*Exercise aim*.
Repeat the entries in full. Each line must match exactly.

#####

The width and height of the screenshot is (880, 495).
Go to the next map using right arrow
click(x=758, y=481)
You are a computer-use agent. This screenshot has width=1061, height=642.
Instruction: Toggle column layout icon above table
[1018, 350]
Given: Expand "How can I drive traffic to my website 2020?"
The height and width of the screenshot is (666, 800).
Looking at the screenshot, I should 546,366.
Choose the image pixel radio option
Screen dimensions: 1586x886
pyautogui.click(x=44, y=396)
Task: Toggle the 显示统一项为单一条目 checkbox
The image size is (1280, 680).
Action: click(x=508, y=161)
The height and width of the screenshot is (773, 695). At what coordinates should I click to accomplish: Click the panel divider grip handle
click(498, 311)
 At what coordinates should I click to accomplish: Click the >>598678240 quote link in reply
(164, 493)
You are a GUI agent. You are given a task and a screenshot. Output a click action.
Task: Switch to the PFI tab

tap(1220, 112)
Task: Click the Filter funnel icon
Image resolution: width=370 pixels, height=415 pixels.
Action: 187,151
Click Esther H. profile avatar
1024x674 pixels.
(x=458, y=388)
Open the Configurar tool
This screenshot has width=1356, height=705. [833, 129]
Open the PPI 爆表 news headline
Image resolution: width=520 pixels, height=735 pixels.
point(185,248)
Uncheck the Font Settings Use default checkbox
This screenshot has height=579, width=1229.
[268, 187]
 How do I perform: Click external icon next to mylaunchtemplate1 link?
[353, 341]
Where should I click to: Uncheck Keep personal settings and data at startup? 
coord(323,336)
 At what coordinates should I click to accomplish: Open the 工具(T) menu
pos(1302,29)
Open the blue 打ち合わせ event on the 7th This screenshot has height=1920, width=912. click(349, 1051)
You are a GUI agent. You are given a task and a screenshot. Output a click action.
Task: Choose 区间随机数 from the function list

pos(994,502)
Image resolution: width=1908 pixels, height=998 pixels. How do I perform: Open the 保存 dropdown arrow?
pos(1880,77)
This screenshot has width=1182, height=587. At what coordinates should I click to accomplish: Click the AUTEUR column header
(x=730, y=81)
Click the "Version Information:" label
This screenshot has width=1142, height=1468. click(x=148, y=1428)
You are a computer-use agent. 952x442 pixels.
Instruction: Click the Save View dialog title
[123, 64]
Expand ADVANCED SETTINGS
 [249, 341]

#####

*Written answer*.
The width and height of the screenshot is (880, 495).
Go to the next map using right arrow
click(x=758, y=481)
You are a computer-use agent. This screenshot has width=1061, height=642.
Instruction: Toggle column layout icon above table
[1018, 350]
Given: Expand "How can I drive traffic to my website 2020?"
The height and width of the screenshot is (666, 800).
Looking at the screenshot, I should 546,366.
Choose the image pixel radio option
Screen dimensions: 1586x886
pyautogui.click(x=44, y=396)
Task: Toggle the 显示统一项为单一条目 checkbox
The image size is (1280, 680).
Action: click(x=508, y=161)
The height and width of the screenshot is (773, 695). At what coordinates should I click to accomplish: Click the panel divider grip handle
click(498, 311)
 At what coordinates should I click to accomplish: Click the >>598678240 quote link in reply
(164, 493)
You are a GUI agent. You are given a task and a screenshot. Output a click action.
Task: Switch to the PFI tab

tap(1220, 112)
Task: Click the Filter funnel icon
Image resolution: width=370 pixels, height=415 pixels.
Action: 187,151
Click Esther H. profile avatar
1024x674 pixels.
(x=458, y=388)
Open the Configurar tool
This screenshot has width=1356, height=705. [833, 129]
Open the PPI 爆表 news headline
Image resolution: width=520 pixels, height=735 pixels.
point(185,248)
Uncheck the Font Settings Use default checkbox
This screenshot has height=579, width=1229.
[268, 187]
 How do I perform: Click external icon next to mylaunchtemplate1 link?
[353, 341]
Where should I click to: Uncheck Keep personal settings and data at startup? 
coord(323,336)
 At what coordinates should I click to accomplish: Open the 工具(T) menu
pos(1302,29)
Open the blue 打ち合わせ event on the 7th This screenshot has height=1920, width=912. click(349, 1051)
You are a GUI agent. You are given a task and a screenshot. Output a click action.
Task: Choose 区间随机数 from the function list

pos(994,502)
Image resolution: width=1908 pixels, height=998 pixels. How do I perform: Open the 保存 dropdown arrow?
pos(1880,77)
This screenshot has width=1182, height=587. At what coordinates should I click to accomplish: Click the AUTEUR column header
(x=730, y=81)
Click the "Version Information:" label
This screenshot has width=1142, height=1468. click(x=148, y=1428)
You are a computer-use agent. 952x442 pixels.
Instruction: Click the Save View dialog title
[123, 64]
Expand ADVANCED SETTINGS
 [249, 341]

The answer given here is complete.